__Exercise goal__: All the data should come back exactly as it was given.

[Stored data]
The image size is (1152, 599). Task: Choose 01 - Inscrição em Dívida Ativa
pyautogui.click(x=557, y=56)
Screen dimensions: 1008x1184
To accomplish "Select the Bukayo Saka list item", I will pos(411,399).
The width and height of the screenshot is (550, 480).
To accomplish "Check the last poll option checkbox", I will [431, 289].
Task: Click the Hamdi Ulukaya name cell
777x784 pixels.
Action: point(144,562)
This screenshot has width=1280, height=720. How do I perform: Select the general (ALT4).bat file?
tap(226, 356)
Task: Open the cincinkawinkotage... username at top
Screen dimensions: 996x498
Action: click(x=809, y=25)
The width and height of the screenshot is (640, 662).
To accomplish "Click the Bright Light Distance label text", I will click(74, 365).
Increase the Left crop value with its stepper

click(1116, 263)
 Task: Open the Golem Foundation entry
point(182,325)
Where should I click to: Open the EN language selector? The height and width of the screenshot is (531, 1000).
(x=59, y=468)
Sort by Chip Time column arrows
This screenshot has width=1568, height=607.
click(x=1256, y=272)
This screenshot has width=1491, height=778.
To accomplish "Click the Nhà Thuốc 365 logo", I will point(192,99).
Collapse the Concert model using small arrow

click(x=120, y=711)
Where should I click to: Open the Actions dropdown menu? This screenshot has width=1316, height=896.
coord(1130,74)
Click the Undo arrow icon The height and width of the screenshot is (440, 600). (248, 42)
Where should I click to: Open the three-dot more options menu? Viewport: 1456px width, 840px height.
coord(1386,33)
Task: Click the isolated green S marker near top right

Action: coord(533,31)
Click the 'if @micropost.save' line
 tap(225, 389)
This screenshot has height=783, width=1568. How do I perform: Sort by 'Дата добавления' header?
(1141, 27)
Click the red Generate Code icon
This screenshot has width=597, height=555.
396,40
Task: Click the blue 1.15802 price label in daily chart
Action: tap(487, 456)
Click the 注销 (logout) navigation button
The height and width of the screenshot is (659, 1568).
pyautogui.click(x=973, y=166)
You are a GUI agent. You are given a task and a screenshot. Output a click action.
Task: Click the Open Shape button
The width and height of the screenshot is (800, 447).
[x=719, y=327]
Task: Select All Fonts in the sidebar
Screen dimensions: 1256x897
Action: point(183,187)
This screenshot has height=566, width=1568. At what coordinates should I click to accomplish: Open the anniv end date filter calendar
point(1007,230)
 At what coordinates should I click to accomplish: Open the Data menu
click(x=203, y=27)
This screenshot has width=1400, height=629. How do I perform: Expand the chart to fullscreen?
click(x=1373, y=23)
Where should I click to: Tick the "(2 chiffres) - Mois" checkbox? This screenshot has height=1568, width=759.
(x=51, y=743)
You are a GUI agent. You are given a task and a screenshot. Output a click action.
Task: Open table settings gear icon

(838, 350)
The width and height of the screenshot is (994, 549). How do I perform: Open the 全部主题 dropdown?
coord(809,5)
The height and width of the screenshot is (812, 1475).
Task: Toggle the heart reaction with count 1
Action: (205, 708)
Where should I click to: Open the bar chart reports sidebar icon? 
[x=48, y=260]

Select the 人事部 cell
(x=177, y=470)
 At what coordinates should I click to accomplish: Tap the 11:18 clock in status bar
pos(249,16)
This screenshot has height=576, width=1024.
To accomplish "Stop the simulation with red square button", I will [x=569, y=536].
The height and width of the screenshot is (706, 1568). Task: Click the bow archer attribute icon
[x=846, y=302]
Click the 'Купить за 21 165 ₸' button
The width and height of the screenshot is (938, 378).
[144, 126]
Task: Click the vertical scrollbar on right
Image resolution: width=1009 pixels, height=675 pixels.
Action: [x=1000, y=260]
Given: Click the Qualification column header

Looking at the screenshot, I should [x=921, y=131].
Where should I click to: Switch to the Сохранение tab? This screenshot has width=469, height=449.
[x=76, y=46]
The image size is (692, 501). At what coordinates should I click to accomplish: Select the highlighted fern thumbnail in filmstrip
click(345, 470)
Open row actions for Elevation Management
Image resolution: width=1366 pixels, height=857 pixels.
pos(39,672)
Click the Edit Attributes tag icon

__Result for this exercise__:
The image size is (1152, 599). Task: Choose 01 - Inscrição em Dívida Ativa
pyautogui.click(x=557, y=56)
Screen dimensions: 1008x1184
To accomplish "Select the Bukayo Saka list item", I will pos(411,399).
The width and height of the screenshot is (550, 480).
To accomplish "Check the last poll option checkbox", I will [431, 289].
Task: Click the Hamdi Ulukaya name cell
777x784 pixels.
Action: point(144,562)
This screenshot has width=1280, height=720. How do I perform: Select the general (ALT4).bat file?
tap(226, 356)
Task: Open the cincinkawinkotage... username at top
Screen dimensions: 996x498
Action: click(x=809, y=25)
The width and height of the screenshot is (640, 662).
To accomplish "Click the Bright Light Distance label text", I will click(74, 365).
Increase the Left crop value with its stepper

click(1116, 263)
 Task: Open the Golem Foundation entry
point(182,325)
Where should I click to: Open the EN language selector? The height and width of the screenshot is (531, 1000).
(x=59, y=468)
Sort by Chip Time column arrows
This screenshot has width=1568, height=607.
click(x=1256, y=272)
This screenshot has width=1491, height=778.
To accomplish "Click the Nhà Thuốc 365 logo", I will point(192,99).
Collapse the Concert model using small arrow

click(x=120, y=711)
Where should I click to: Open the Actions dropdown menu? This screenshot has width=1316, height=896.
coord(1130,74)
Click the Undo arrow icon The height and width of the screenshot is (440, 600). (248, 42)
Where should I click to: Open the three-dot more options menu? Viewport: 1456px width, 840px height.
coord(1386,33)
Task: Click the isolated green S marker near top right

Action: coord(533,31)
Click the 'if @micropost.save' line
 tap(225, 389)
This screenshot has height=783, width=1568. How do I perform: Sort by 'Дата добавления' header?
(1141, 27)
Click the red Generate Code icon
This screenshot has width=597, height=555.
396,40
Task: Click the blue 1.15802 price label in daily chart
Action: tap(487, 456)
Click the 注销 (logout) navigation button
The height and width of the screenshot is (659, 1568).
pyautogui.click(x=973, y=166)
You are a GUI agent. You are given a task and a screenshot. Output a click action.
Task: Click the Open Shape button
The width and height of the screenshot is (800, 447).
[x=719, y=327]
Task: Select All Fonts in the sidebar
Screen dimensions: 1256x897
Action: point(183,187)
This screenshot has height=566, width=1568. At what coordinates should I click to accomplish: Open the anniv end date filter calendar
point(1007,230)
 At what coordinates should I click to accomplish: Open the Data menu
click(x=203, y=27)
This screenshot has width=1400, height=629. How do I perform: Expand the chart to fullscreen?
click(x=1373, y=23)
Where should I click to: Tick the "(2 chiffres) - Mois" checkbox? This screenshot has height=1568, width=759.
(x=51, y=743)
You are a GUI agent. You are given a task and a screenshot. Output a click action.
Task: Open table settings gear icon

(838, 350)
The width and height of the screenshot is (994, 549). How do I perform: Open the 全部主题 dropdown?
coord(809,5)
The height and width of the screenshot is (812, 1475).
Task: Toggle the heart reaction with count 1
Action: (205, 708)
Where should I click to: Open the bar chart reports sidebar icon? 
[x=48, y=260]

Select the 人事部 cell
(x=177, y=470)
 At what coordinates should I click to accomplish: Tap the 11:18 clock in status bar
pos(249,16)
This screenshot has height=576, width=1024.
To accomplish "Stop the simulation with red square button", I will [x=569, y=536].
The height and width of the screenshot is (706, 1568). Task: Click the bow archer attribute icon
[x=846, y=302]
Click the 'Купить за 21 165 ₸' button
The width and height of the screenshot is (938, 378).
[144, 126]
Task: Click the vertical scrollbar on right
Image resolution: width=1009 pixels, height=675 pixels.
Action: [x=1000, y=260]
Given: Click the Qualification column header

Looking at the screenshot, I should [x=921, y=131].
Where should I click to: Switch to the Сохранение tab? This screenshot has width=469, height=449.
[x=76, y=46]
The image size is (692, 501). At what coordinates should I click to accomplish: Select the highlighted fern thumbnail in filmstrip
click(345, 470)
Open row actions for Elevation Management
Image resolution: width=1366 pixels, height=857 pixels.
pos(39,672)
Click the Edit Attributes tag icon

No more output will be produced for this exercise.